----- DOCUMENT EXCERPT -----
Yesterday I got the following mail from Dr. C.H. Ting :

From TingCH@ccmail.apldbio.com Mon Oct  7 10:53:39 1996
Subject: Forth Engines

Dear Forth Engine User:

More On Forth Engines, Volume 21 is now published.

Time really can fly.  It is almost a year since the last volume was published 
last September.  It is not that there have been very few things happening in 
the field of Forth engines.  Actually, there are too many things happening.  I 
have too many balls in the air and I was waiting them to settle down a bit so I 
can sit down and record the activities.

The most interesting is of course what Chuck Moore is doing.  He's been working 
on a series of Forth chips on the basis he laid out in MuP21.  The chips 
realized in silicon, as I remember, included P8, F21, V21, and currently I21.  
P32 is in the serious thinking stage.  When we worked on P21, the goal was to 
get the chip working, and lots of ideas were put off.  When P21 was done, the 
lid was blown off and a tremendous among of creative energy was release in the 
newer designs.  Chuck changed every transistor, moved everything around and 
experimenting with new control strategies.  He is pretty happy with the current 
design of I21, and the prototype chips worked fairly well, it displayed some 
very crispy pictures on a color monitor.

I21 is being developed by iTv Corp.  Its goal is to produce a low cost Internet 
ready computer for home use.  I21 connects TV, phone, and a keyboard together 
to allow the user to surf Internet conveniently in a home entertainment 
environment.  It attracted substantial investments and assembled a high power 
team of Forth programmers to produce the system.  

At the beginning of this year, I visited Taiwan for a Forth Workshop.  There I 
kind of committed myself to three projects: the first is to produce a system 
for the MuP21H chip in the 44-pin PLCC package, the second was to help 
marketing the CT100 microcontroller teaching/prototyping kit, and the third was 
to replace the BIOS chip on 486 motherboard to build very cheap but very 
powerful embedded processing systems.  I wanted to report the results of these 
projects in this volume.  This is the reason why this volume is delayed for so 
long.
-----
__OBJECTIVES__
[a] Translate this sentence from the Forth engines email into Spanish: "Its goal is to produce a low cost Internet ready computer for home use."
[b] Reproduce the passage of the Forth engines email starting at "More On Forth" and ending at "record the activities.".
----- COLLECTED MATERIAL -----
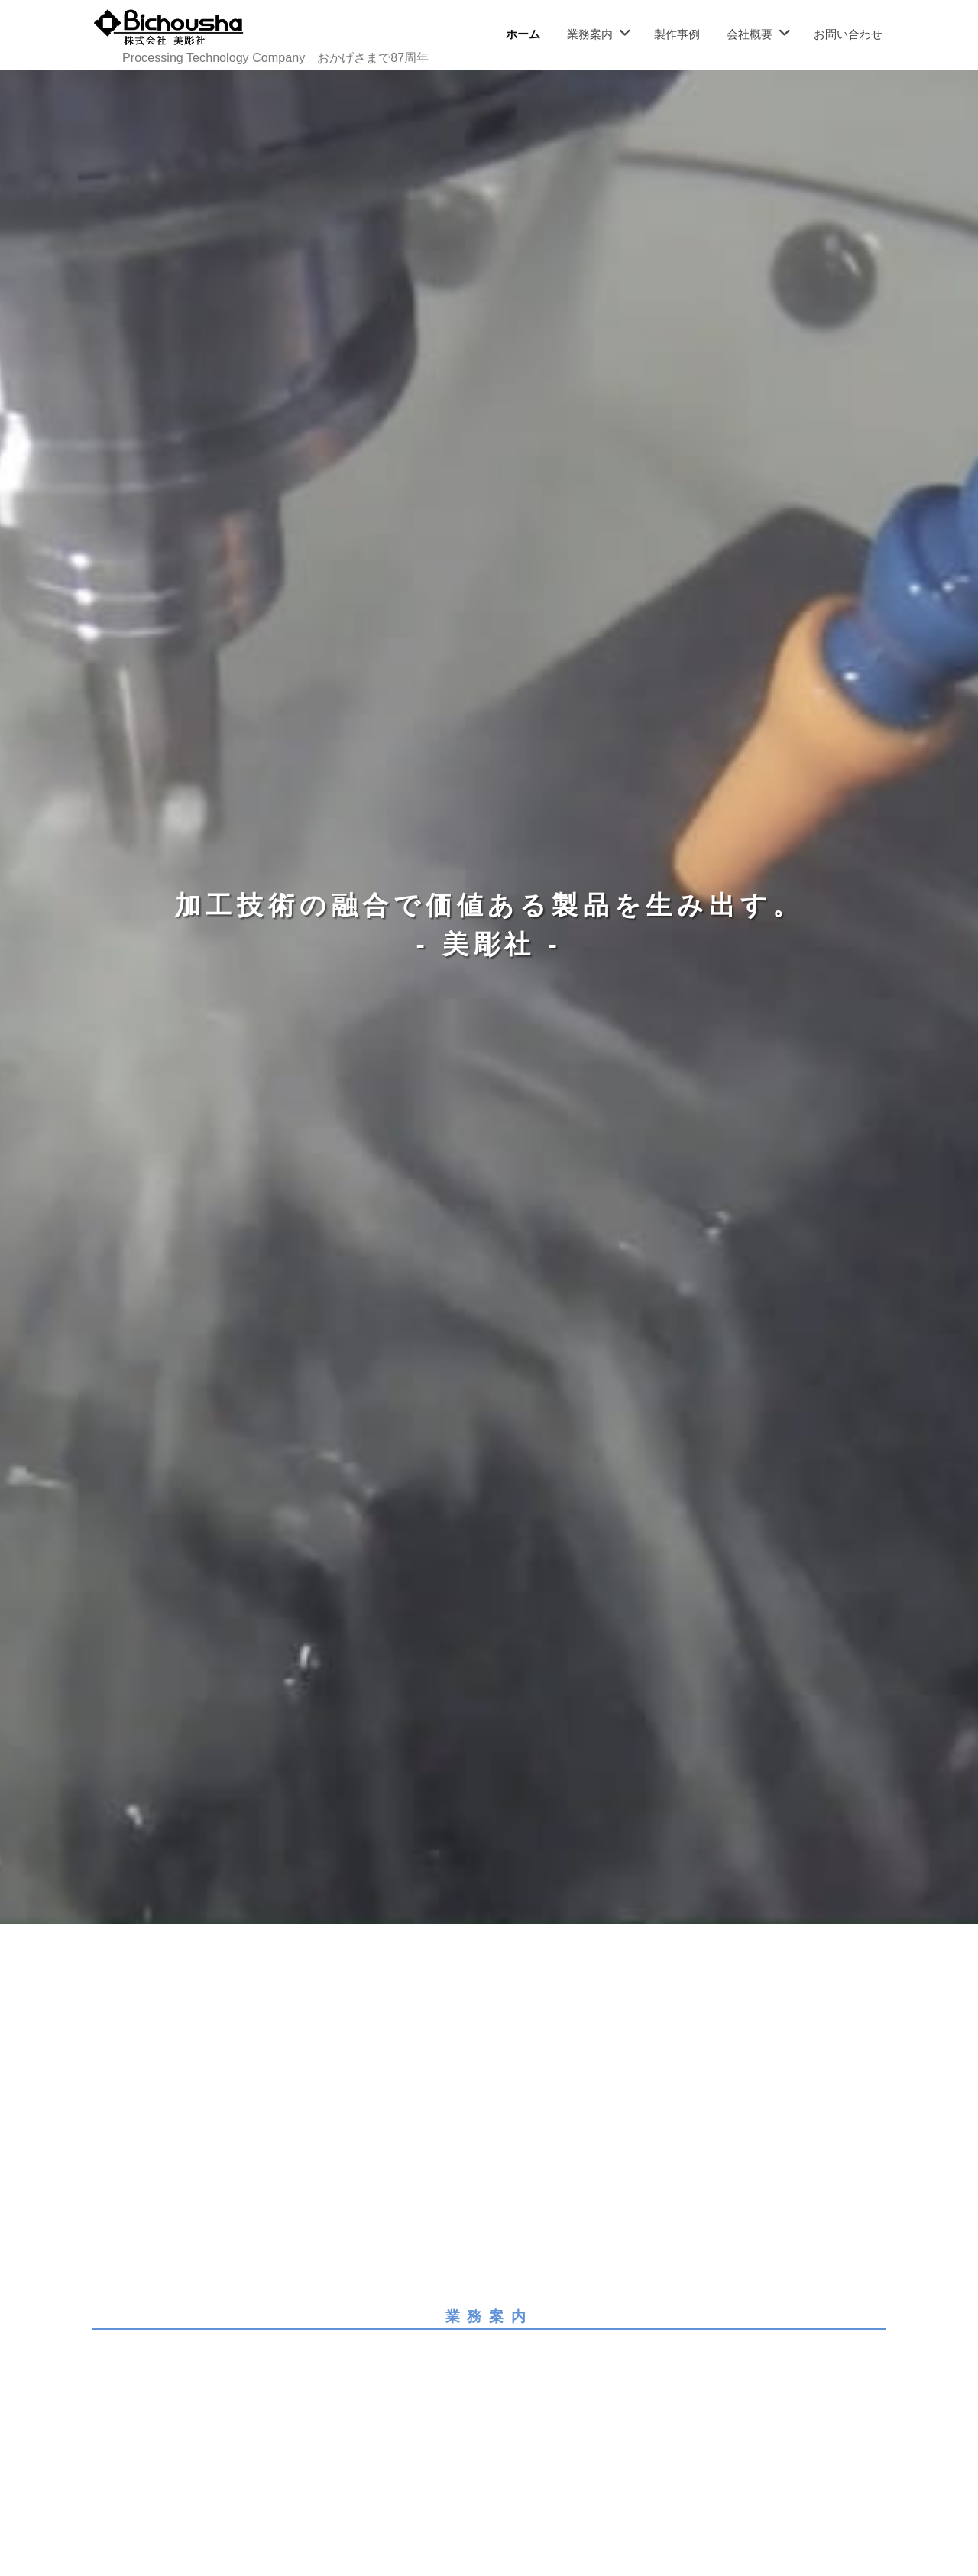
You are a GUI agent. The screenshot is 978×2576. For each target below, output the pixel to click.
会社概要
-----
__SOLUTION LIST__
[a] Su objetivo es producir una computadora de bajo costo, lista para Internet, para uso doméstico.

[b]
More On Forth Engines, Volume 21 is now published.

Time really can fly.  It is almost a year since the last volume was published 
last September.  It is not that there have been very few things happening in 
the field of Forth engines.  Actually, there are too many things happening.  I 
have too many balls in the air and I was waiting them to settle down a bit so I 
can sit down and record the activities.